BEGIN ENTRIES SHOWN

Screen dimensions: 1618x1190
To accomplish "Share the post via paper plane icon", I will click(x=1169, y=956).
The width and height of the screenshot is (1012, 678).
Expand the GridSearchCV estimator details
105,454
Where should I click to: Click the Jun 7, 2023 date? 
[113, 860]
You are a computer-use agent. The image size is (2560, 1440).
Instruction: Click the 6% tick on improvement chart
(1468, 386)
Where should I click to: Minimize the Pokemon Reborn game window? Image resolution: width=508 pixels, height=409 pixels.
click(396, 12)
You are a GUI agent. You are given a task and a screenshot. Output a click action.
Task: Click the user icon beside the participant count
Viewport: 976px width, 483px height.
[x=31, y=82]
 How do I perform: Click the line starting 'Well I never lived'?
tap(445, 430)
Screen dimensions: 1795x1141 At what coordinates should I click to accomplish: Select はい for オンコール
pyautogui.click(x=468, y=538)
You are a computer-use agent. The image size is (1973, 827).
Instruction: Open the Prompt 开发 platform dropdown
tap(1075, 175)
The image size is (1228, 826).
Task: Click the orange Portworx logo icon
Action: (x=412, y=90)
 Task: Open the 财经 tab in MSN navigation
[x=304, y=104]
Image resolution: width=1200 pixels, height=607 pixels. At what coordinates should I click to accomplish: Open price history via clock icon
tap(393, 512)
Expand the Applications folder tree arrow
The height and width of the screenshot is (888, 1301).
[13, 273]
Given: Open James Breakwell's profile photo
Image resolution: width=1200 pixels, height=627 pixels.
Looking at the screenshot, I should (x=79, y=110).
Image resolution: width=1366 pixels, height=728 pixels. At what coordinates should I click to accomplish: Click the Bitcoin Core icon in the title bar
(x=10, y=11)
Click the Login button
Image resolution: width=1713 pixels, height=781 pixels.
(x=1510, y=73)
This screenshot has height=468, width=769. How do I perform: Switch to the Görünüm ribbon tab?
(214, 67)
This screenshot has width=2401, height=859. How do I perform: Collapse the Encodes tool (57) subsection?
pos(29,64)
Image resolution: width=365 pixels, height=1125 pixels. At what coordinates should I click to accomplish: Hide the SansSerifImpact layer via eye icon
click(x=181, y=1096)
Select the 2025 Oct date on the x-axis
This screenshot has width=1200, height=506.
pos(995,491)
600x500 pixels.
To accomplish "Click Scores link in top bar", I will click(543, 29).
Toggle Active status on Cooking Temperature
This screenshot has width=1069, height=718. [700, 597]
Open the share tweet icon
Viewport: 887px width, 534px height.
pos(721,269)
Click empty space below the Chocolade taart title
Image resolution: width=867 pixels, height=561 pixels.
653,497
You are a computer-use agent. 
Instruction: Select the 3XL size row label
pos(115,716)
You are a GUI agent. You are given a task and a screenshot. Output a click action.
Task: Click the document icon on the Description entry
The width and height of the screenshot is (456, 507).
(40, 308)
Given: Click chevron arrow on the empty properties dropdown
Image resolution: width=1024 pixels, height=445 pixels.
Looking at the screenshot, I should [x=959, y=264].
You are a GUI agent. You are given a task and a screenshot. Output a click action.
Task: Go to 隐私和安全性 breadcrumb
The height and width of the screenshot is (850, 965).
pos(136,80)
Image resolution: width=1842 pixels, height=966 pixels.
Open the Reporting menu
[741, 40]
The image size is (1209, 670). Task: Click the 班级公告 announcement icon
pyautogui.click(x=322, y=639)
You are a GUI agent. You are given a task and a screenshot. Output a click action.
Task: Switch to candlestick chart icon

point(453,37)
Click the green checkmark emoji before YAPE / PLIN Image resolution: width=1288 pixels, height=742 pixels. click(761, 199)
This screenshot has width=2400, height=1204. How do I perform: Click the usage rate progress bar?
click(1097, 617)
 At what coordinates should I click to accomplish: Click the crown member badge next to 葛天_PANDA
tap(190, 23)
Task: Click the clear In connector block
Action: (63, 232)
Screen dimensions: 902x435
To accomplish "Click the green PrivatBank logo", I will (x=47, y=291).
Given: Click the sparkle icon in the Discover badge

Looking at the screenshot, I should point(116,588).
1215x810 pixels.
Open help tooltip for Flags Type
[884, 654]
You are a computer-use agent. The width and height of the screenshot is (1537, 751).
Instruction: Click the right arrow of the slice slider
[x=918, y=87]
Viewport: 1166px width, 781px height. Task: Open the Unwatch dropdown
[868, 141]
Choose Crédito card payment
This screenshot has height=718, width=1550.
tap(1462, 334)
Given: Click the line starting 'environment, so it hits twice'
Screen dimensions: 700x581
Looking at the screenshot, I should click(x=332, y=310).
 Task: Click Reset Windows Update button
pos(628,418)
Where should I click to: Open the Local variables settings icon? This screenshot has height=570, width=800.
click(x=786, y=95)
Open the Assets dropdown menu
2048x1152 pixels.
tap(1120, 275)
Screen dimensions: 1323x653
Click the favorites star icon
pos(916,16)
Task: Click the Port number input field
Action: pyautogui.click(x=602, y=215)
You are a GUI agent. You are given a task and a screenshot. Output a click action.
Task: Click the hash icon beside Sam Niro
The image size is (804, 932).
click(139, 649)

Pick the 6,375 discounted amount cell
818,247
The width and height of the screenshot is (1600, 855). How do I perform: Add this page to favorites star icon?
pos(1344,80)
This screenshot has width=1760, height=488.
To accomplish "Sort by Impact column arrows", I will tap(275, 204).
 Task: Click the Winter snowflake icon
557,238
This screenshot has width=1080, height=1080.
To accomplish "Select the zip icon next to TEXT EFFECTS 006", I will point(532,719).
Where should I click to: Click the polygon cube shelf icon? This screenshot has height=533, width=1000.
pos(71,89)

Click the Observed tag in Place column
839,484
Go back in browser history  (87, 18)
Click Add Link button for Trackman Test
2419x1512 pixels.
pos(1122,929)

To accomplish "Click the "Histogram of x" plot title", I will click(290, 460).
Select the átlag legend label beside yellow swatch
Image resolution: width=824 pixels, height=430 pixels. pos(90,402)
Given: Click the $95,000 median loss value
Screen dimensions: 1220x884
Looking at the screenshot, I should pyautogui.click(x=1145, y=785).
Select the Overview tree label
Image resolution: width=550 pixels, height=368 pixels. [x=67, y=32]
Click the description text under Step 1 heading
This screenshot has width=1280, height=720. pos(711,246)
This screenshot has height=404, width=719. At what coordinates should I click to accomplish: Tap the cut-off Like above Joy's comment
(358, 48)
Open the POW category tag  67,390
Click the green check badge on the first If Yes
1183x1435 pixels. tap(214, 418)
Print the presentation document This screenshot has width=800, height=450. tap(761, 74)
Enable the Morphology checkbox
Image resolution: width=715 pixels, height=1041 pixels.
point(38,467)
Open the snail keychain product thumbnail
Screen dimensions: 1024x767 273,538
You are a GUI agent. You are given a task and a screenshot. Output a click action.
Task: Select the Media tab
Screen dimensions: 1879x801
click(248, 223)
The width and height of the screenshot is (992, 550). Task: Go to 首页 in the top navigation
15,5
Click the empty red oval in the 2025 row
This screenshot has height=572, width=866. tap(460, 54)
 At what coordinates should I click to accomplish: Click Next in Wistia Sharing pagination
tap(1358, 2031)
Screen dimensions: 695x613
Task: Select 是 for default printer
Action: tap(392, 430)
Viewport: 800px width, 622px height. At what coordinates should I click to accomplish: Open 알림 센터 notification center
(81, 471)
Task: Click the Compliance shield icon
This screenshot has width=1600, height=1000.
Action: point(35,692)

END ENTRIES SHOWN

**WORK ITEM**:
For the material above, produce a word-for-word copy.

**ANSWER BELOW**:
Screen dimensions: 1618x1190
To accomplish "Share the post via paper plane icon", I will click(x=1169, y=956).
The width and height of the screenshot is (1012, 678).
Expand the GridSearchCV estimator details
105,454
Where should I click to: Click the Jun 7, 2023 date? 
[113, 860]
You are a computer-use agent. The image size is (2560, 1440).
Instruction: Click the 6% tick on improvement chart
(1468, 386)
Where should I click to: Minimize the Pokemon Reborn game window? Image resolution: width=508 pixels, height=409 pixels.
click(396, 12)
You are a GUI agent. You are given a task and a screenshot. Output a click action.
Task: Click the user icon beside the participant count
Viewport: 976px width, 483px height.
[x=31, y=82]
 How do I perform: Click the line starting 'Well I never lived'?
tap(445, 430)
Screen dimensions: 1795x1141 At what coordinates should I click to accomplish: Select はい for オンコール
pyautogui.click(x=468, y=538)
You are a computer-use agent. The image size is (1973, 827).
Instruction: Open the Prompt 开发 platform dropdown
tap(1075, 175)
The image size is (1228, 826).
Task: Click the orange Portworx logo icon
Action: (x=412, y=90)
 Task: Open the 财经 tab in MSN navigation
[x=304, y=104]
Image resolution: width=1200 pixels, height=607 pixels. At what coordinates should I click to accomplish: Open price history via clock icon
tap(393, 512)
Expand the Applications folder tree arrow
The height and width of the screenshot is (888, 1301).
[13, 273]
Given: Open James Breakwell's profile photo
Image resolution: width=1200 pixels, height=627 pixels.
Looking at the screenshot, I should (x=79, y=110).
Image resolution: width=1366 pixels, height=728 pixels. At what coordinates should I click to accomplish: Click the Bitcoin Core icon in the title bar
(x=10, y=11)
Click the Login button
Image resolution: width=1713 pixels, height=781 pixels.
(x=1510, y=73)
This screenshot has height=468, width=769. How do I perform: Switch to the Görünüm ribbon tab?
(214, 67)
This screenshot has width=2401, height=859. How do I perform: Collapse the Encodes tool (57) subsection?
pos(29,64)
Image resolution: width=365 pixels, height=1125 pixels. At what coordinates should I click to accomplish: Hide the SansSerifImpact layer via eye icon
click(x=181, y=1096)
Select the 2025 Oct date on the x-axis
This screenshot has width=1200, height=506.
pos(995,491)
600x500 pixels.
To accomplish "Click Scores link in top bar", I will click(543, 29).
Toggle Active status on Cooking Temperature
This screenshot has width=1069, height=718. [700, 597]
Open the share tweet icon
Viewport: 887px width, 534px height.
pos(721,269)
Click empty space below the Chocolade taart title
Image resolution: width=867 pixels, height=561 pixels.
653,497
You are a computer-use agent. 
Instruction: Select the 3XL size row label
pos(115,716)
You are a GUI agent. You are given a task and a screenshot. Output a click action.
Task: Click the document icon on the Description entry
The width and height of the screenshot is (456, 507).
(40, 308)
Given: Click chevron arrow on the empty properties dropdown
Image resolution: width=1024 pixels, height=445 pixels.
Looking at the screenshot, I should [x=959, y=264].
You are a GUI agent. You are given a task and a screenshot. Output a click action.
Task: Go to 隐私和安全性 breadcrumb
The height and width of the screenshot is (850, 965).
pos(136,80)
Image resolution: width=1842 pixels, height=966 pixels.
Open the Reporting menu
[741, 40]
The image size is (1209, 670). Task: Click the 班级公告 announcement icon
pyautogui.click(x=322, y=639)
You are a GUI agent. You are given a task and a screenshot. Output a click action.
Task: Switch to candlestick chart icon

point(453,37)
Click the green checkmark emoji before YAPE / PLIN Image resolution: width=1288 pixels, height=742 pixels. click(761, 199)
This screenshot has width=2400, height=1204. How do I perform: Click the usage rate progress bar?
click(1097, 617)
 At what coordinates should I click to accomplish: Click the crown member badge next to 葛天_PANDA
tap(190, 23)
Task: Click the clear In connector block
Action: (63, 232)
Screen dimensions: 902x435
To accomplish "Click the green PrivatBank logo", I will (x=47, y=291).
Given: Click the sparkle icon in the Discover badge

Looking at the screenshot, I should point(116,588).
1215x810 pixels.
Open help tooltip for Flags Type
[884, 654]
You are a computer-use agent. The width and height of the screenshot is (1537, 751).
Instruction: Click the right arrow of the slice slider
[x=918, y=87]
Viewport: 1166px width, 781px height. Task: Open the Unwatch dropdown
[868, 141]
Choose Crédito card payment
This screenshot has height=718, width=1550.
tap(1462, 334)
Given: Click the line starting 'environment, so it hits twice'
Screen dimensions: 700x581
Looking at the screenshot, I should click(x=332, y=310).
 Task: Click Reset Windows Update button
pos(628,418)
Where should I click to: Open the Local variables settings icon? This screenshot has height=570, width=800.
click(x=786, y=95)
Open the Assets dropdown menu
2048x1152 pixels.
tap(1120, 275)
Screen dimensions: 1323x653
Click the favorites star icon
pos(916,16)
Task: Click the Port number input field
Action: pyautogui.click(x=602, y=215)
You are a GUI agent. You are given a task and a screenshot. Output a click action.
Task: Click the hash icon beside Sam Niro
The image size is (804, 932).
click(139, 649)

Pick the 6,375 discounted amount cell
818,247
The width and height of the screenshot is (1600, 855). How do I perform: Add this page to favorites star icon?
pos(1344,80)
This screenshot has width=1760, height=488.
To accomplish "Sort by Impact column arrows", I will tap(275, 204).
 Task: Click the Winter snowflake icon
557,238
This screenshot has width=1080, height=1080.
To accomplish "Select the zip icon next to TEXT EFFECTS 006", I will point(532,719).
Where should I click to: Click the polygon cube shelf icon? This screenshot has height=533, width=1000.
pos(71,89)

Click the Observed tag in Place column
839,484
Go back in browser history  (87, 18)
Click Add Link button for Trackman Test
2419x1512 pixels.
pos(1122,929)

To accomplish "Click the "Histogram of x" plot title", I will click(290, 460).
Select the átlag legend label beside yellow swatch
Image resolution: width=824 pixels, height=430 pixels. pos(90,402)
Given: Click the $95,000 median loss value
Screen dimensions: 1220x884
Looking at the screenshot, I should pyautogui.click(x=1145, y=785).
Select the Overview tree label
Image resolution: width=550 pixels, height=368 pixels. [x=67, y=32]
Click the description text under Step 1 heading
This screenshot has width=1280, height=720. pos(711,246)
This screenshot has height=404, width=719. At what coordinates should I click to accomplish: Tap the cut-off Like above Joy's comment
(358, 48)
Open the POW category tag  67,390
Click the green check badge on the first If Yes
1183x1435 pixels. tap(214, 418)
Print the presentation document This screenshot has width=800, height=450. tap(761, 74)
Enable the Morphology checkbox
Image resolution: width=715 pixels, height=1041 pixels.
point(38,467)
Open the snail keychain product thumbnail
Screen dimensions: 1024x767 273,538
You are a GUI agent. You are given a task and a screenshot. Output a click action.
Task: Select the Media tab
Screen dimensions: 1879x801
click(248, 223)
The width and height of the screenshot is (992, 550). Task: Go to 首页 in the top navigation
15,5
Click the empty red oval in the 2025 row
This screenshot has height=572, width=866. tap(460, 54)
 At what coordinates should I click to accomplish: Click Next in Wistia Sharing pagination
tap(1358, 2031)
Screen dimensions: 695x613
Task: Select 是 for default printer
Action: tap(392, 430)
Viewport: 800px width, 622px height. At what coordinates should I click to accomplish: Open 알림 센터 notification center
(81, 471)
Task: Click the Compliance shield icon
This screenshot has width=1600, height=1000.
Action: point(35,692)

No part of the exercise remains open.